▶ **Brief**
Starting at the top of the entries below, set down every line exactly, please, until you reach the line with "[Tutorfair alternatives] (56, 1231)", which is included too.

Pixel coordinate grounding data
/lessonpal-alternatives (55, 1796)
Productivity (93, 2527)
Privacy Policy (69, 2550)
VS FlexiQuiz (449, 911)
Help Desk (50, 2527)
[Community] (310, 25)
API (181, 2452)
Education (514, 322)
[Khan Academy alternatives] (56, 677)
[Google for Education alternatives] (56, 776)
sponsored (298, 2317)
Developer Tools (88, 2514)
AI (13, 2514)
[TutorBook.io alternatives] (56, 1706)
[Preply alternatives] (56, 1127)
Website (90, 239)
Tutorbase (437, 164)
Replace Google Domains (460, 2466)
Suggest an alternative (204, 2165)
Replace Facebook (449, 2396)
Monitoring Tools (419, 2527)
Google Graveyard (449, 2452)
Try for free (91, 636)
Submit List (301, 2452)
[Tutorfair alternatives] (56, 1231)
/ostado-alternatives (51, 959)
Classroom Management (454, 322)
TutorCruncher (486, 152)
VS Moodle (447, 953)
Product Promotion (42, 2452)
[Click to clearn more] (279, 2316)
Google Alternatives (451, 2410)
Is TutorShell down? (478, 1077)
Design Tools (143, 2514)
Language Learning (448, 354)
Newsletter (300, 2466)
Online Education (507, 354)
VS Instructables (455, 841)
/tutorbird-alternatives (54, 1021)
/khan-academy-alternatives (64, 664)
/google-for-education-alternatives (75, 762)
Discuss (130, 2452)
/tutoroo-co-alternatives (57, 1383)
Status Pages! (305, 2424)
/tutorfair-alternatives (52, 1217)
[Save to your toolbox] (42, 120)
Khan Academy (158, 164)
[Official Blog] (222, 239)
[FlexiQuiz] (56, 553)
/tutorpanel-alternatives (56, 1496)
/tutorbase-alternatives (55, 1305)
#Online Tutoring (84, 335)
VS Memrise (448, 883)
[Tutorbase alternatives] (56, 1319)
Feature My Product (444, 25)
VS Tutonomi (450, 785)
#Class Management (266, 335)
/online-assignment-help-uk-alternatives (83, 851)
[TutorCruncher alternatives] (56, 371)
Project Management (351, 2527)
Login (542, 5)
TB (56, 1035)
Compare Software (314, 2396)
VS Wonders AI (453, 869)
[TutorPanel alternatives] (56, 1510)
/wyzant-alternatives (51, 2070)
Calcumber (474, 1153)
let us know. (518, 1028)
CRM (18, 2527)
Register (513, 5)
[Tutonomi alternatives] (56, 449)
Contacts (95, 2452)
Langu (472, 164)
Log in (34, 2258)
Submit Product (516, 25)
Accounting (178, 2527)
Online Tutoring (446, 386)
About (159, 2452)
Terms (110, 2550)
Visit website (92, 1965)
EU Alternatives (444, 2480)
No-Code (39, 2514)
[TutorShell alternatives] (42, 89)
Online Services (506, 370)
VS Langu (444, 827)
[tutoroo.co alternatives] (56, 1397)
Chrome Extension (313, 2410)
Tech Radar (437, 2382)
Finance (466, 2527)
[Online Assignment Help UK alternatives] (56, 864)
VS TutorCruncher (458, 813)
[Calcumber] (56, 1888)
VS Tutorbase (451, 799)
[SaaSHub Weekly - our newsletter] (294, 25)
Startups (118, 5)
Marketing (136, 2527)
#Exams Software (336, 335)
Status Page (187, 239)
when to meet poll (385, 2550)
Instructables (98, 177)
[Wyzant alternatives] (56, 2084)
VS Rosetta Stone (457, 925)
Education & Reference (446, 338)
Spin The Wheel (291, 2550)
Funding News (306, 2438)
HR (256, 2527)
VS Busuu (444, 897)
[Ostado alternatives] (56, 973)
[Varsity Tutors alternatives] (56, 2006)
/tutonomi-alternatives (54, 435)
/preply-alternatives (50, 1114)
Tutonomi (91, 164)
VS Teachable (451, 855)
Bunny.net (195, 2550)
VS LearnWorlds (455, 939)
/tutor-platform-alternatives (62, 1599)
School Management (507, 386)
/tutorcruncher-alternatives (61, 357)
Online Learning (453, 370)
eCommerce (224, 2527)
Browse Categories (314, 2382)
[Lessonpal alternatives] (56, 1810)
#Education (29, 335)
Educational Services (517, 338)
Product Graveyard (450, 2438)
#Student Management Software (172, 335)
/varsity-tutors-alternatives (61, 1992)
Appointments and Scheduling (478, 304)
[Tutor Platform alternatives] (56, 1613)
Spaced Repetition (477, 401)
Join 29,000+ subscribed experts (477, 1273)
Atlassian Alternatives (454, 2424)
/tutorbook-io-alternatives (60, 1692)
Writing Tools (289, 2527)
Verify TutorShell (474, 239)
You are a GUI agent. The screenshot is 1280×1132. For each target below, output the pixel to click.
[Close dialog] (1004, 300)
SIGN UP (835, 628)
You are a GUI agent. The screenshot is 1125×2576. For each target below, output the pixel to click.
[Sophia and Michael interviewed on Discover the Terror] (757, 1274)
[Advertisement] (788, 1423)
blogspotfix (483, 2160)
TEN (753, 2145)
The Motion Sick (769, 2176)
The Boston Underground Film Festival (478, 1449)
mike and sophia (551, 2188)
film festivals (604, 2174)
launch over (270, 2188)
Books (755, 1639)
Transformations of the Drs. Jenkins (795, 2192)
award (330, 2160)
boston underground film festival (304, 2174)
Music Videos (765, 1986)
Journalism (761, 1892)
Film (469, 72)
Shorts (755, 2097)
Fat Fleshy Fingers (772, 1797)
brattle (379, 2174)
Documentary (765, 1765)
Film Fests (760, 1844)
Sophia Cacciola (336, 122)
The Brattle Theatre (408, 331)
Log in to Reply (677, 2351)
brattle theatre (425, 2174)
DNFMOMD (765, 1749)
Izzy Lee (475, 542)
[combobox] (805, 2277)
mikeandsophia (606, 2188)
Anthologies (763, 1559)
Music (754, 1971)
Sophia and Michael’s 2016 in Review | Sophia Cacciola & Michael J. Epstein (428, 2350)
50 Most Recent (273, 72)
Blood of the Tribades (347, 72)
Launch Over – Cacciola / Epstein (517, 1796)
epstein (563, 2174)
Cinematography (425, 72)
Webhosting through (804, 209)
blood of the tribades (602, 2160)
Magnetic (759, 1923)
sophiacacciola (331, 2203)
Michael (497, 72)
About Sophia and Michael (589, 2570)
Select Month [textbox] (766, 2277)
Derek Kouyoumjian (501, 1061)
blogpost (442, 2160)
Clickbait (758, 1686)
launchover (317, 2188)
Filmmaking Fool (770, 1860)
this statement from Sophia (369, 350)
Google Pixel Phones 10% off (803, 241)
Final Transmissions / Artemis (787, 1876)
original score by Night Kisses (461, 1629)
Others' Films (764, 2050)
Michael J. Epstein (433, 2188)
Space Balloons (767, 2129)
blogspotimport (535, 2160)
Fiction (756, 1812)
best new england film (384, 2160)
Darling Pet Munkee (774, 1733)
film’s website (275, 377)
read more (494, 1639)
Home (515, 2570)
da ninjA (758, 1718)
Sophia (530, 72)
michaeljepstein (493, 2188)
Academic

▶ **Exercise response**
/lessonpal-alternatives (55, 1796)
Productivity (93, 2527)
Privacy Policy (69, 2550)
VS FlexiQuiz (449, 911)
Help Desk (50, 2527)
[Community] (310, 25)
API (181, 2452)
Education (514, 322)
[Khan Academy alternatives] (56, 677)
[Google for Education alternatives] (56, 776)
sponsored (298, 2317)
Developer Tools (88, 2514)
AI (13, 2514)
[TutorBook.io alternatives] (56, 1706)
[Preply alternatives] (56, 1127)
Website (90, 239)
Tutorbase (437, 164)
Replace Google Domains (460, 2466)
Suggest an alternative (204, 2165)
Replace Facebook (449, 2396)
Monitoring Tools (419, 2527)
Google Graveyard (449, 2452)
Try for free (91, 636)
Submit List (301, 2452)
[Tutorfair alternatives] (56, 1231)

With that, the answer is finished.